Oil falls on concerns about economy and demand


OIL fell to its lowest level in five weeks yesterday as more signs of a slowing US economy raised concerns about demand for everything from gasoline to natural gas used to cool homes.

Benchmark West Texas Intermediate crude dropped US$2.16, or 2.3 percent, to US$91.63 a barrel in afternoon trading on the New York Mercantile Exchange. In London, Brent crude fell US$3.16 at US$113.30 per barrel on the ICE Futures exchange.

Economic data released yesterday showed fewer US factory orders, a slowdown in the service industry and rising supplies of crude and gasoline. That's pushing down the price of oil.

"Traders are fixated on a weakening economy and all the talk of austerity seems to be driving home a message of lower consumption," energy consultants Cameron Hanover wrote in a note to clients. "It is not just here, either. Economic data from the euro-zone, China, Japan and the US all seem to be disappointing."

"I think a lot of people are pulling back and exiting high-risk type areas despite the fact that you can't get much out of CDs or other fixed-income-type instruments," energy analyst Jim Ritterbusch said. "They're just looking for safety, and it's just sticking the money in the mattress so to speak."

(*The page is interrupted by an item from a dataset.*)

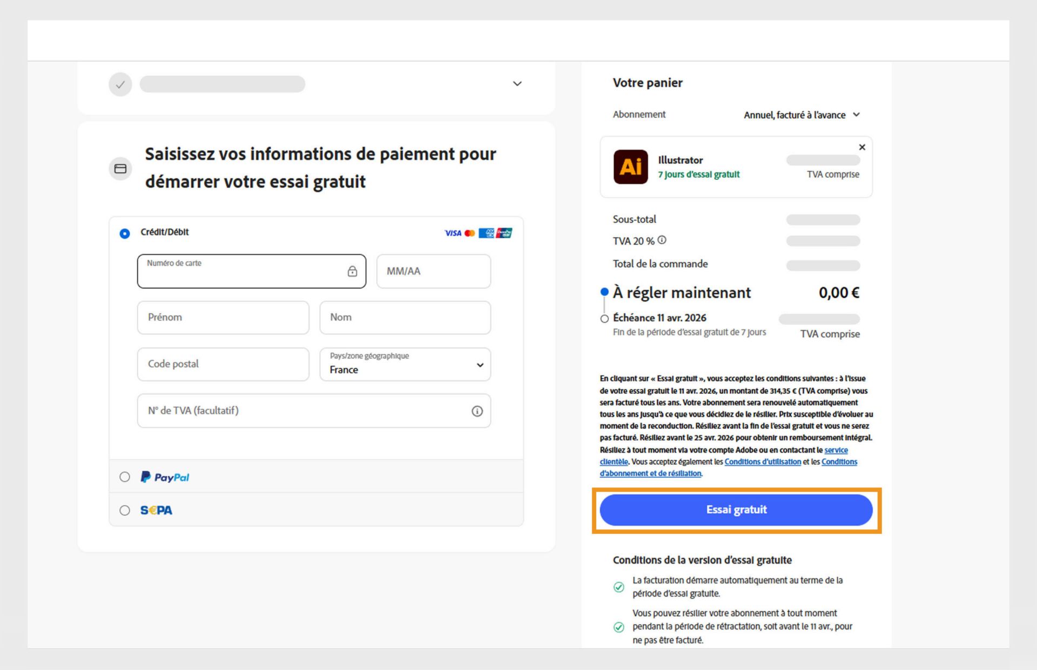Click the Visa card icon
The image size is (1037, 670).
(x=452, y=233)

The Institute for Supply Management said the service industry, which employs nearly 90 percent of the country's work force, in July experienced its weakest growth in 17 months. The trade group's index covers a range of companies in health care, retail, financial services and other areas.

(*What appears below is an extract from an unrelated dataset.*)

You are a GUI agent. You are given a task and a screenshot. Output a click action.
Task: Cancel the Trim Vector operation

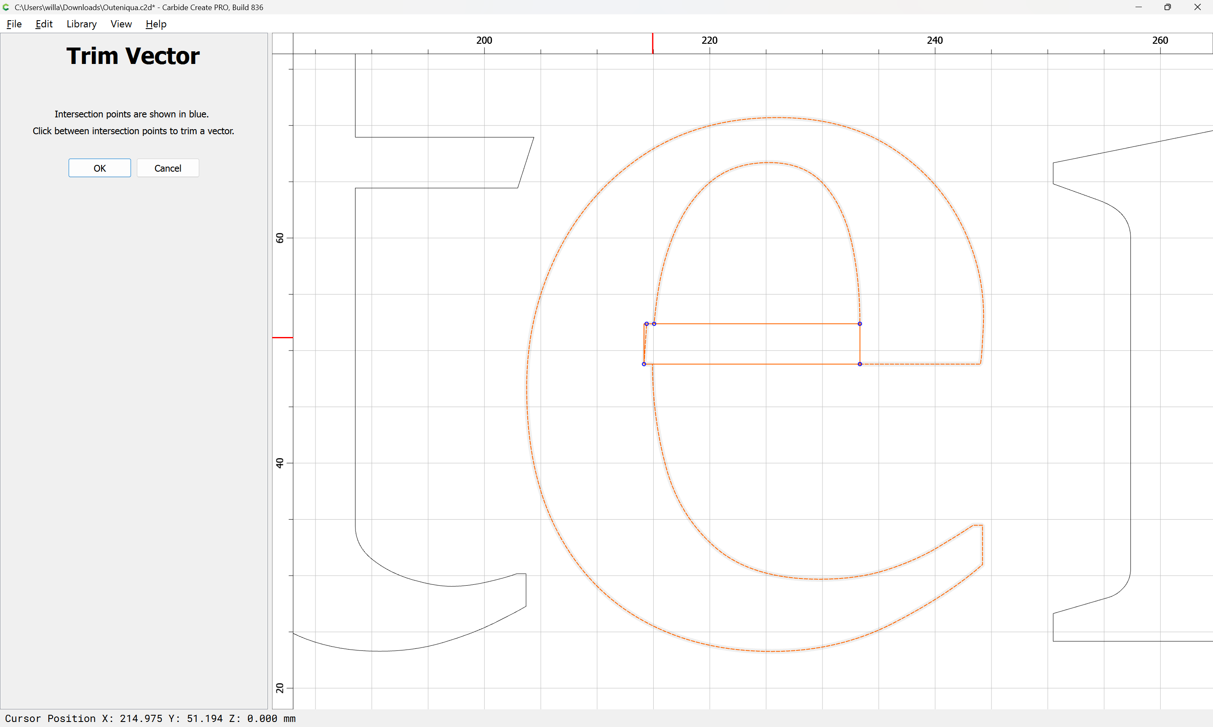pos(168,168)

The Commerce Department said factory orders fell 0.8 percent in June. It's the second time in three months that demand has weakened.

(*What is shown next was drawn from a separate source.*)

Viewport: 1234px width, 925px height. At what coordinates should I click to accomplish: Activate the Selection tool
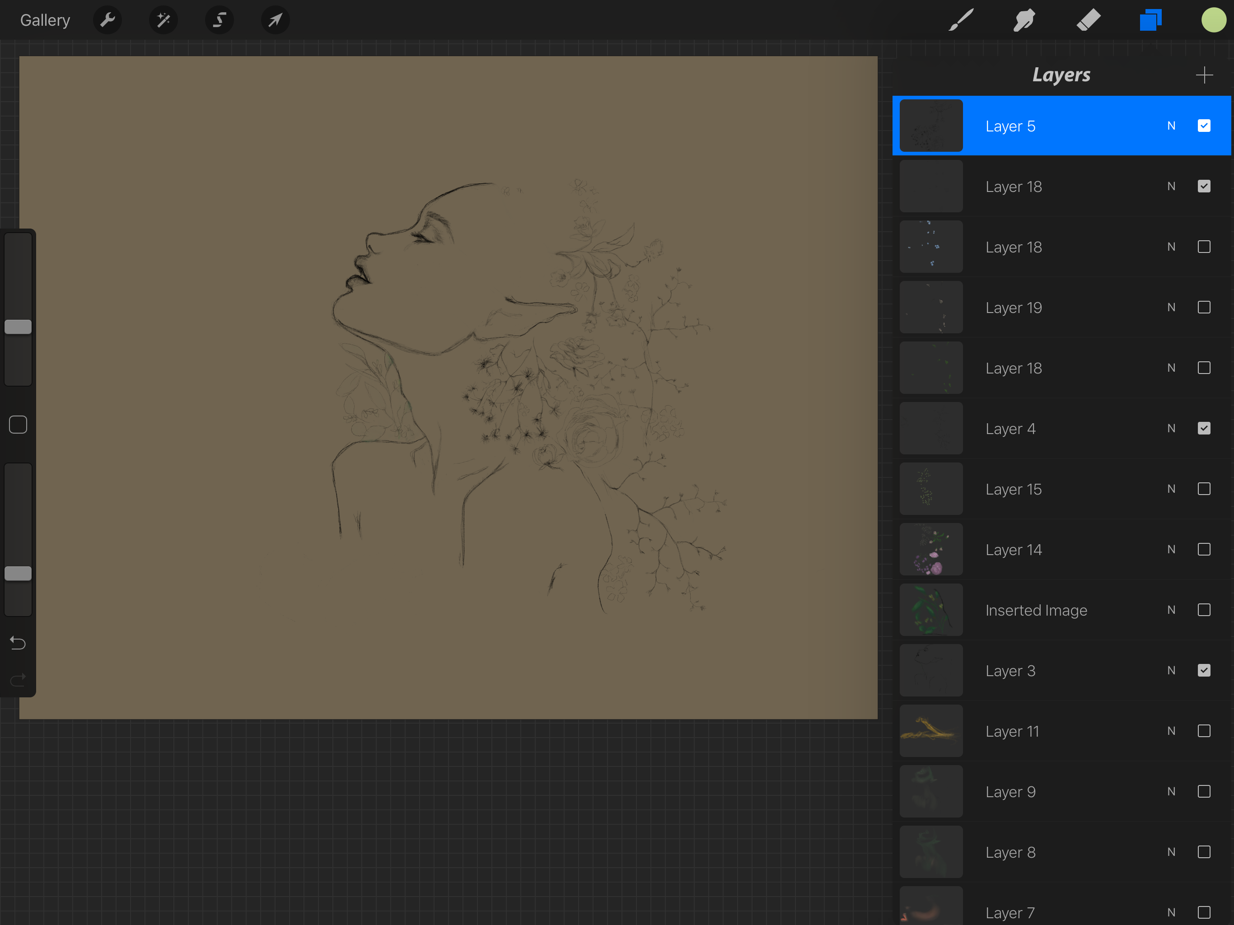pos(219,21)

And the Energy Department said supplies of crude oil, gasoline and distillates - which include heating oil and diesel - rose last week.

Wholesale demand for gasoline over the four weeks ended July 29 - the traditional height of the heavy summer driving season - was 3.6 percent lower than a year earlier, averaging early 9.1 million barrels a day.

The weekly report on retail gas consumption from MasterCard SpendingPulse showed demand was down for the 19th straight week.

"While gasoline can be a reflection of economic activity and outlooks, it can also be a leading indicator," Cameron Hanover said. "If that is the case here, it is not a pretty picture."

Prices at the pump were virtually unchanged yesterday, at a national average of US$3.701 a gallon (3.8 liters), according to AAA, Wright Express and the Oil Price Information Service. That's almost 98 cents more than a year ago.

Ritterbusch said he expects the price to fall by about a nickel by the end of next week as gasoline futures decline.

In other Nymex trading for September contracts, heating oil fell 6 cents to US$3.0294 per gallon, gasoline futures lost 10 cents at US$2.9338 per gallon and natural gas dropped 7 cents to US$4.087 per 1,000 cubic feet.